---------- Input material

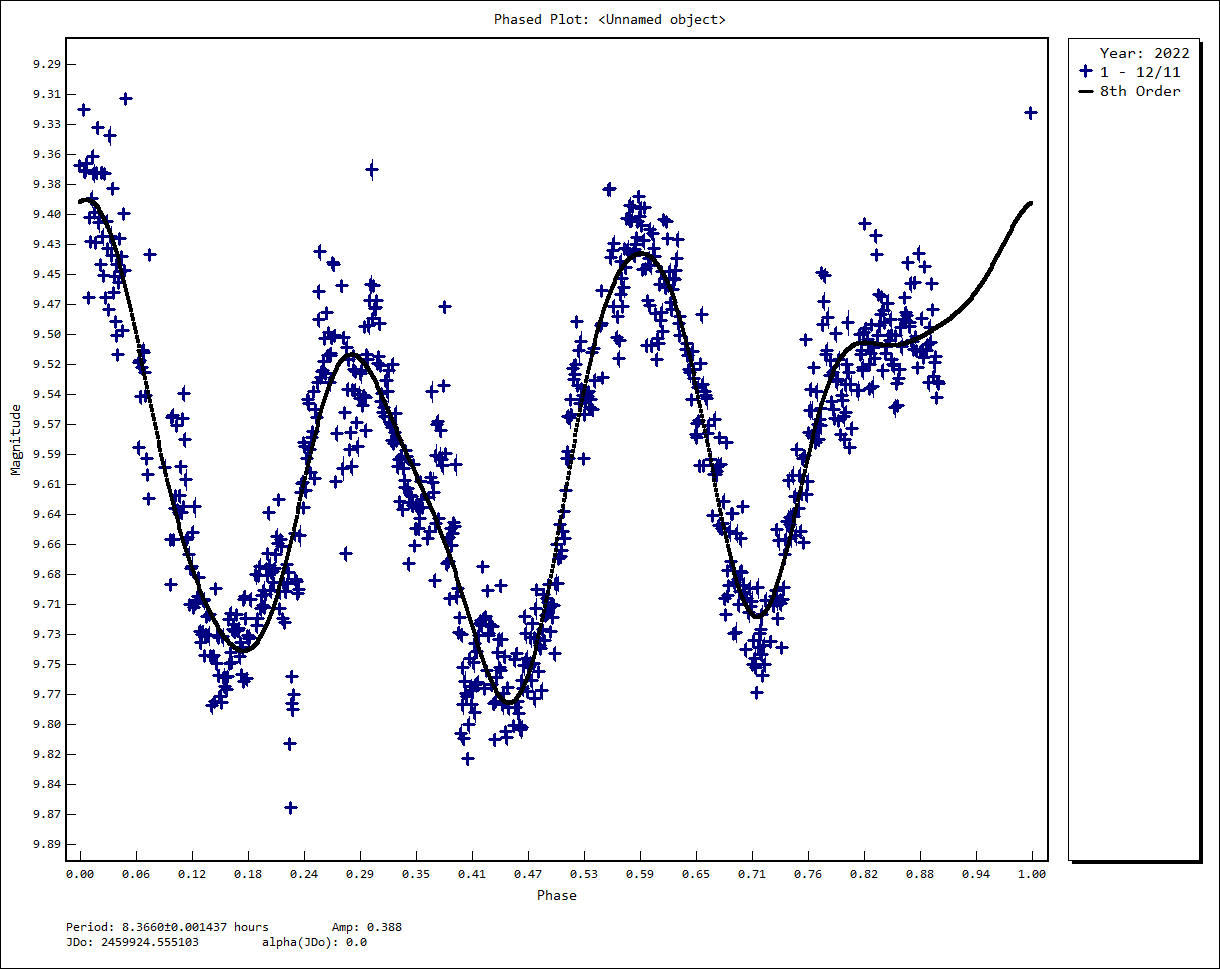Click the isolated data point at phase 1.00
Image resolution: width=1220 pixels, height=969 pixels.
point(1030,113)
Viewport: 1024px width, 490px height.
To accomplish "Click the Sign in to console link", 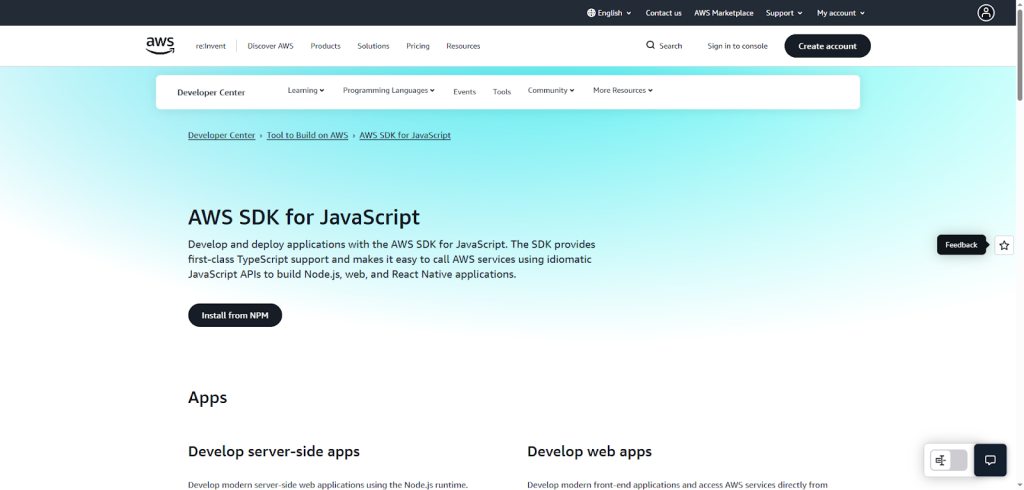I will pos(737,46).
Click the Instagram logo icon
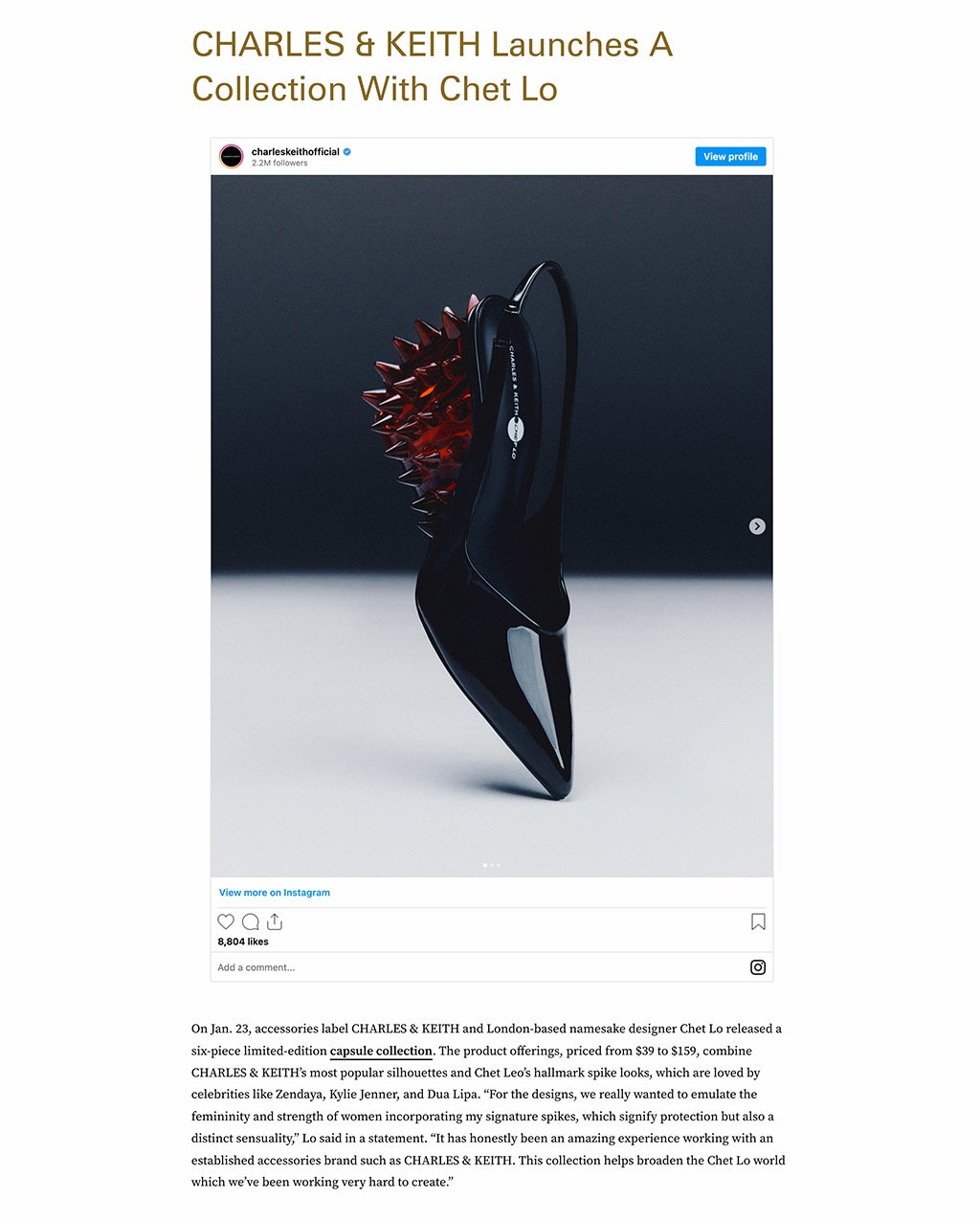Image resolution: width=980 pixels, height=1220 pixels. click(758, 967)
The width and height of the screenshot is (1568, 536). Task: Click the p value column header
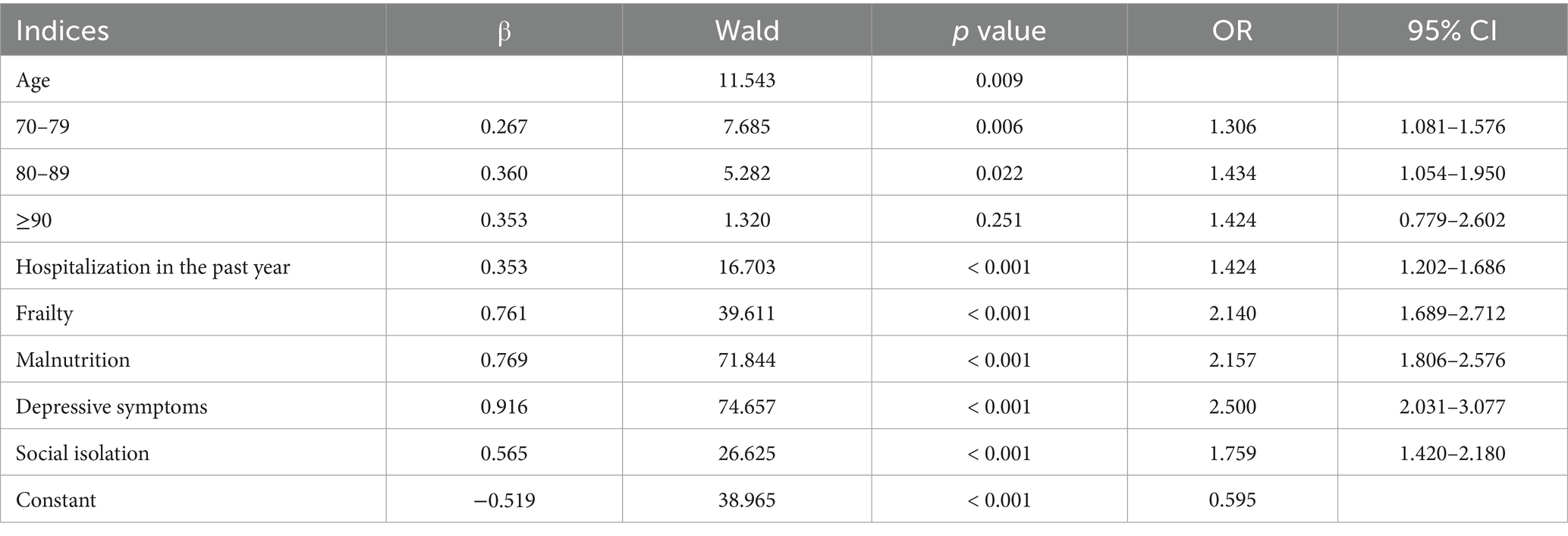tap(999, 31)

--------------------
---------- Input material

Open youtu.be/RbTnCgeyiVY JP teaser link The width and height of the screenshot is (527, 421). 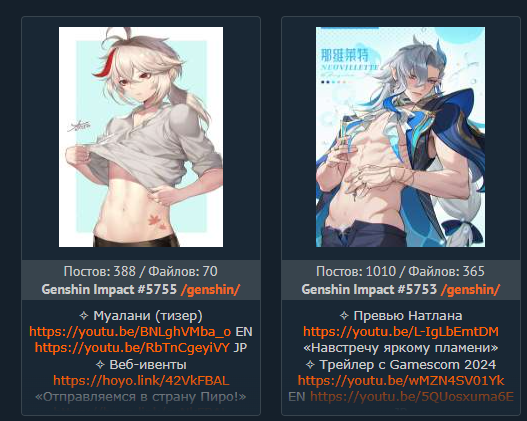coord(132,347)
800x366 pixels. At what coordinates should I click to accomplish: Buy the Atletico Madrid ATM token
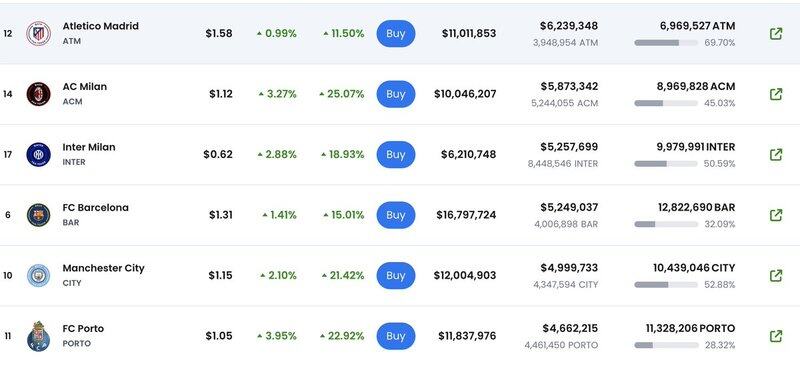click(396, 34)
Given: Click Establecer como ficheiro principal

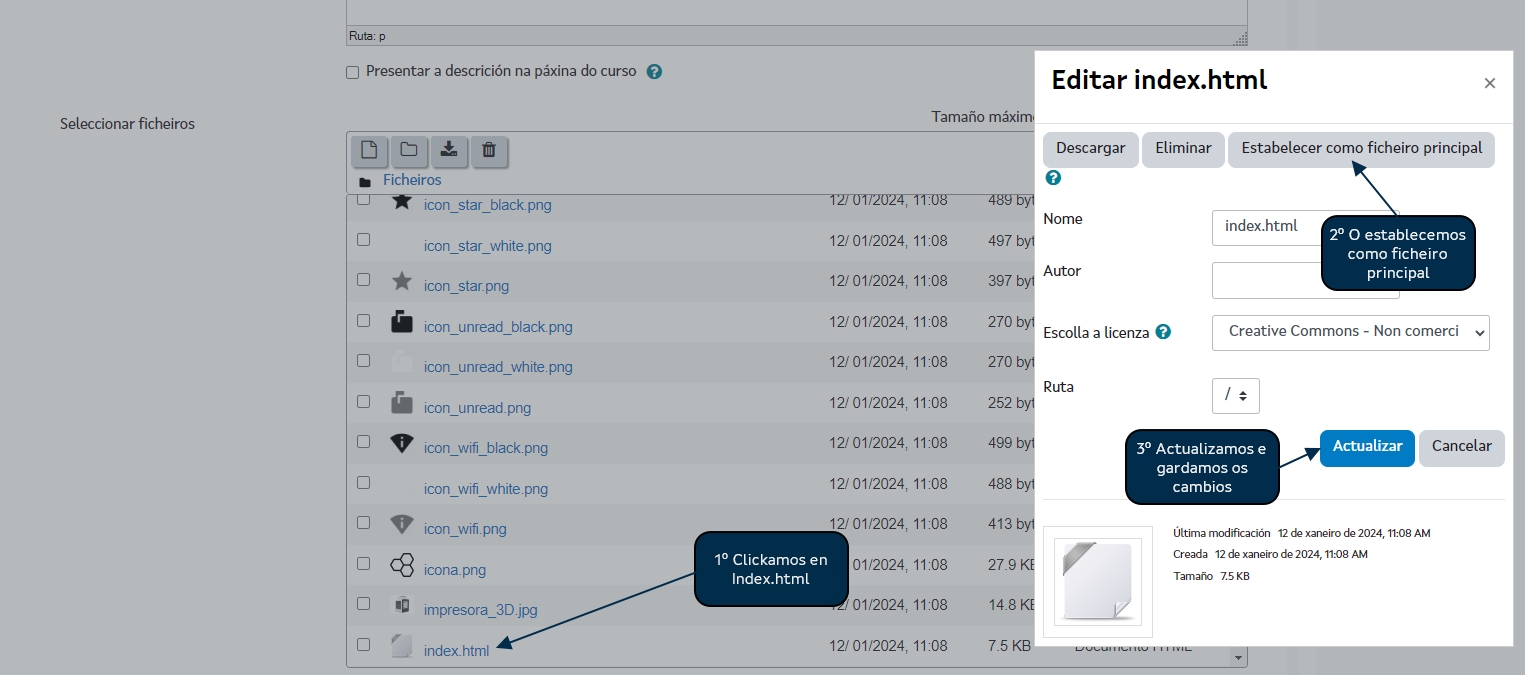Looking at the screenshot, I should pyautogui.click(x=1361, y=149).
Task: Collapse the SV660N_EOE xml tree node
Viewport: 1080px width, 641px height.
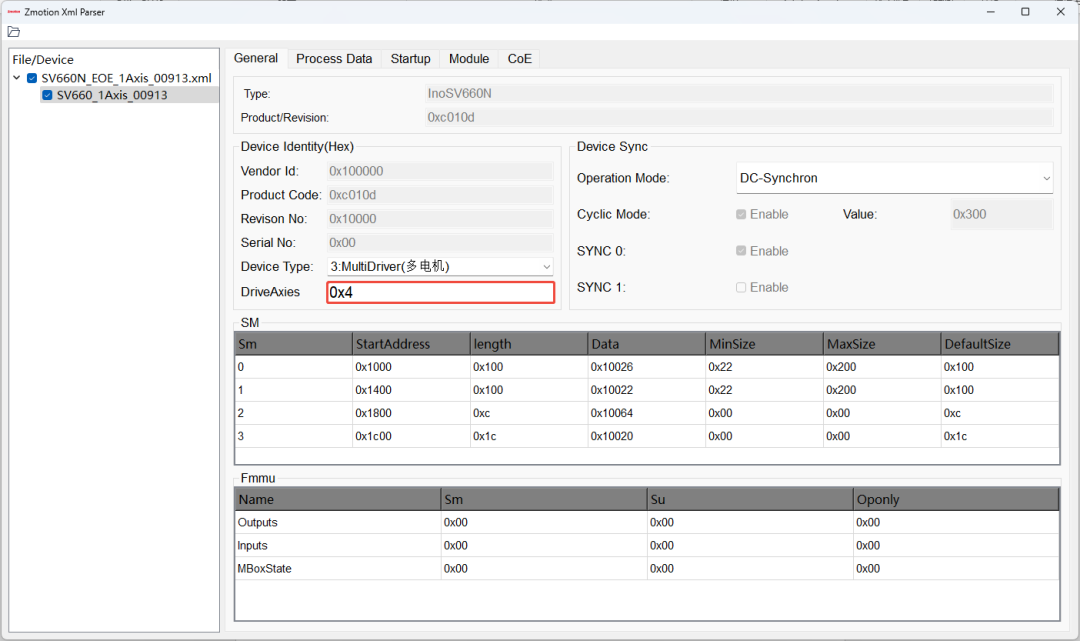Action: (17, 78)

--------------------
---------- Input material

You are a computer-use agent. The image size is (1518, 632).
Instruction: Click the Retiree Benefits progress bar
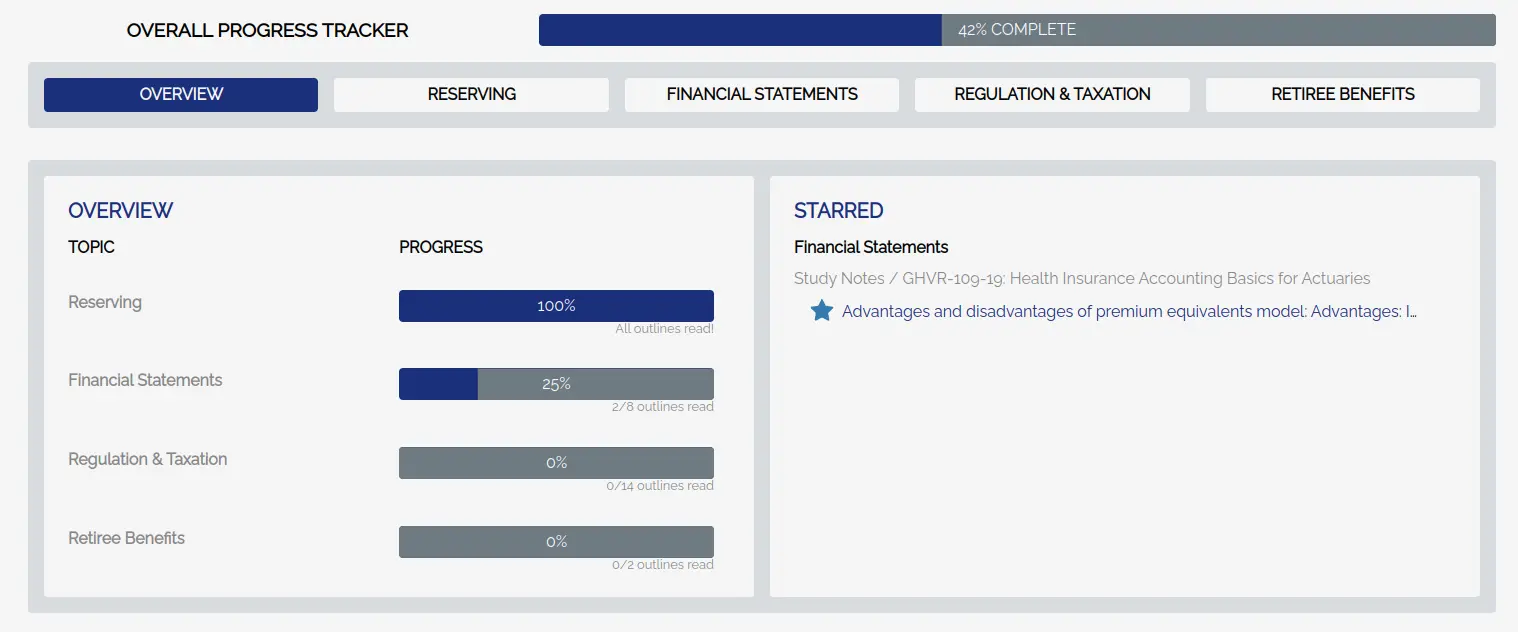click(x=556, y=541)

--------------------

# Task directions
Leaving pictures out, output the lines of the data above from the one with "800x366 pixels. At" through the one with "Task: Collapse the SV660N_EOE xml tree node", word for word.

# Task result
800x366 pixels. At what coordinates should I click to accomplish: Buy the Atletico Madrid ATM token
click(396, 34)
Given: Click Establecer como ficheiro principal

Looking at the screenshot, I should pyautogui.click(x=1361, y=149).
Task: Collapse the SV660N_EOE xml tree node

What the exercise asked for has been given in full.